隆司は、頭を抱えた。ハッとして頭を探ると丸っこい牛の角みたいなものがついてる。異世界要素?
 
そんなこんなで俺の異世界ブラック企業での生活が始まった。
 
まず朝は、強制ワープ魔法で出社。定時の概念はなく、仕事が終わるまで帰れない。驚いたことに休憩はない。昼と夕方に社内放送で呪文が詠唱される。アザーンのように流れてくる放送に「魔法だ!」とよろこんだのは一日目だけだった。これは回復魔法で昼食をとらずに体力が回復する。してしまう。

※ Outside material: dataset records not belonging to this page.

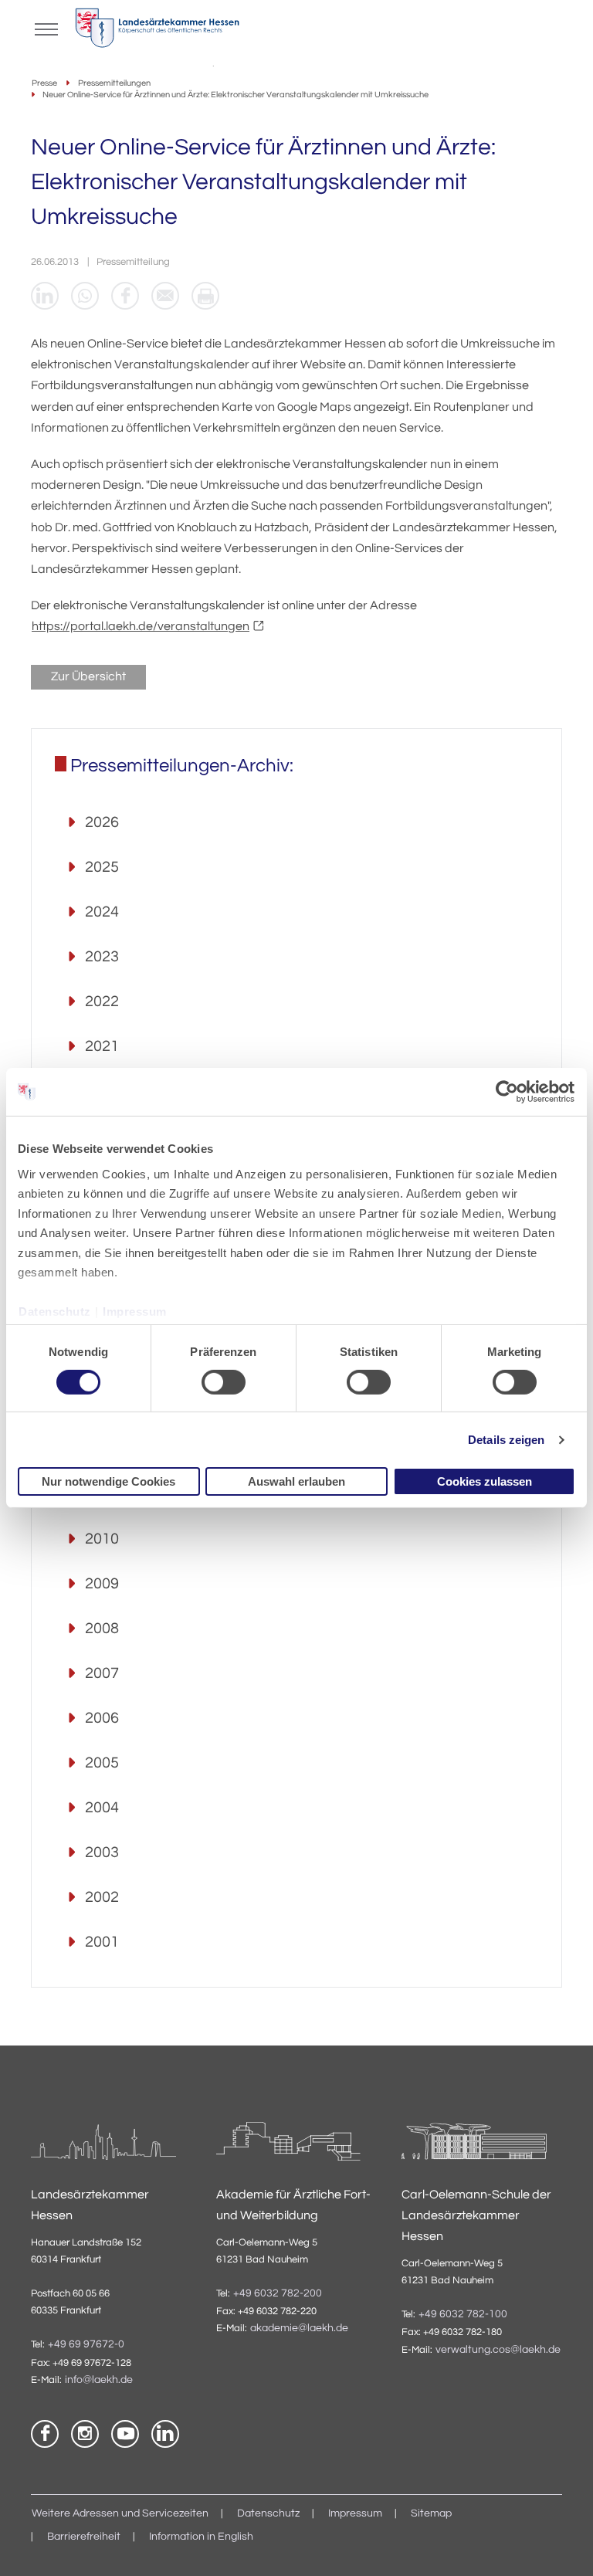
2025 (102, 867)
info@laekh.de (99, 2379)
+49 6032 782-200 (277, 2293)
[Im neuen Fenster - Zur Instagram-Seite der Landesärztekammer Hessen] (85, 2434)
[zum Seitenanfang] (562, 2545)
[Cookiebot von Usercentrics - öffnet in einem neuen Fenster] (507, 1092)
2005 (102, 1763)
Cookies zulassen (484, 1481)
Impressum (135, 1311)
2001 (102, 1942)
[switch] (224, 1382)
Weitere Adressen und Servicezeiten (120, 2513)
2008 (102, 1628)
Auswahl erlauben (296, 1481)
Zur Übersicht (88, 676)
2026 (102, 822)
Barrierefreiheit (83, 2536)
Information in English (201, 2536)
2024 (102, 912)
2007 (102, 1673)
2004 (102, 1807)
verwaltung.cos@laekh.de (498, 2349)
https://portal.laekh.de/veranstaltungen (140, 626)
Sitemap (431, 2513)
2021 (102, 1046)
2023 (102, 956)
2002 (102, 1897)
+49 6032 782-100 (462, 2314)
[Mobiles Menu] (46, 27)
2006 (102, 1718)
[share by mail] (165, 295)
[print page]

しかも回復魔法料金は給料天引きだ。社食の利用料金が給与から引かれるのと同じ理屈らしいが、納得はいっていない。
 
さらに、異世界らしく「スライム除去業務」や「ダンジョン会計監査」などがあるが、業務名に異世界要素があるのみで、基本的には前と同じでひたすら資料作り、書類整理、その他雑務だ。
 
「俺の異世界ライフ……なんでこうなった……」
 
ある日、勇気を出して同僚に話を聞いてみた。
 
「転職しようかなって思うんだけど、どうだろう?」
 
同僚はフッと鼻で笑う。
 
「剣は?」
 
「使えない」
 
「魔法は?」
 
「たぶん使えない」
 
同僚はそれがすべてと言わんばかりに肩をすくめて仕事を再開した。その瞬間、同僚の体からピロピロロンと軽快な電子音がした。
 
「レベルアップした……」
 
その割に周りは沈痛な面持ちをしている。
 
同僚の社員証を見ると社畜レベルが78になっていた。ゲームだったらラスボスを倒していてもおかしくないレベルだ。だがしょせん社畜だ。ステータスは忍耐力に全振り状態になっている。
 
隆司は、目の前が真っ暗になった。異世界転生しても、やっぱり何も変わらないということか。